**EXERCISE AIM**
Your task is to repeat all of the data exactly while excluding the pictures.
** DATA EXCERPTS follows **
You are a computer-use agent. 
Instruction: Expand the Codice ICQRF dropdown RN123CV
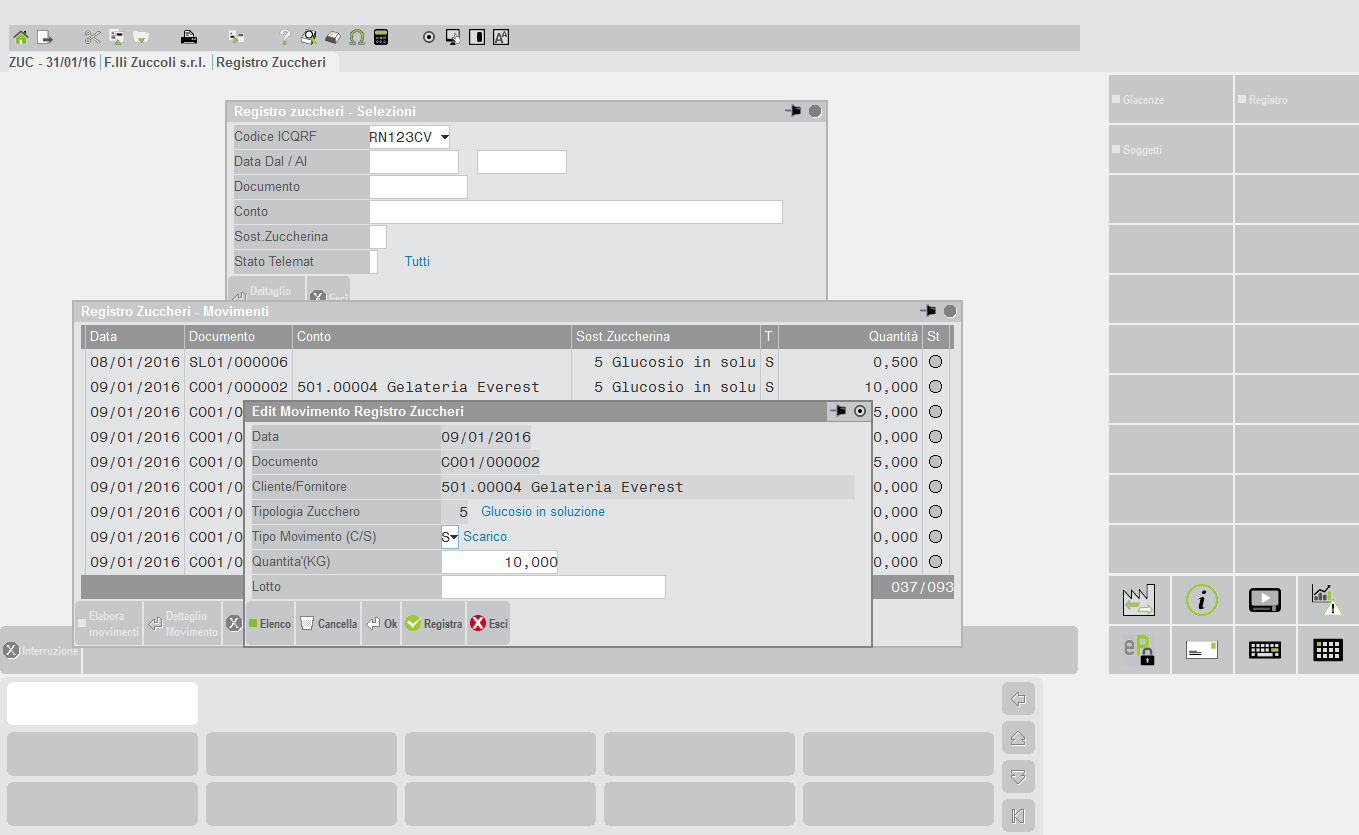(444, 137)
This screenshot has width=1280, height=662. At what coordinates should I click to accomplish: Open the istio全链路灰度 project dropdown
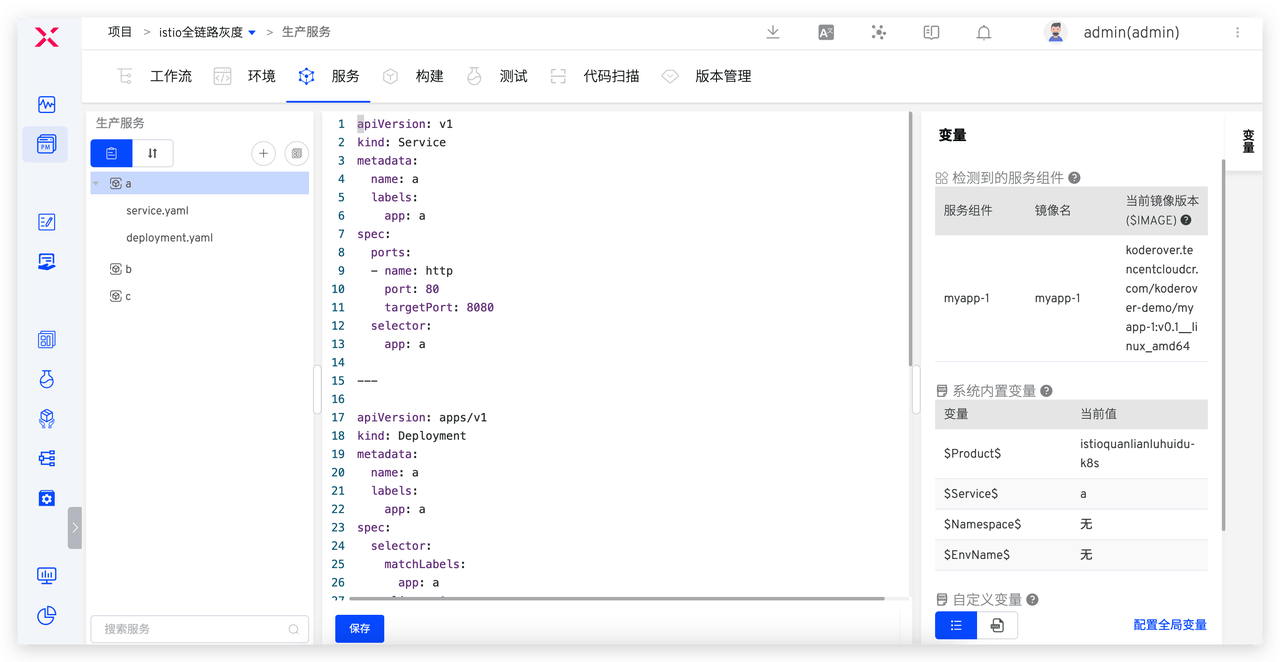pyautogui.click(x=252, y=32)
** End of DATA EXCERPTS **
**OUTPUT FOR THIS EXERCISE**
You are a computer-use agent. 
Instruction: Expand the Codice ICQRF dropdown RN123CV
(444, 137)
This screenshot has width=1280, height=662. At what coordinates should I click to accomplish: Open the istio全链路灰度 project dropdown
pyautogui.click(x=252, y=32)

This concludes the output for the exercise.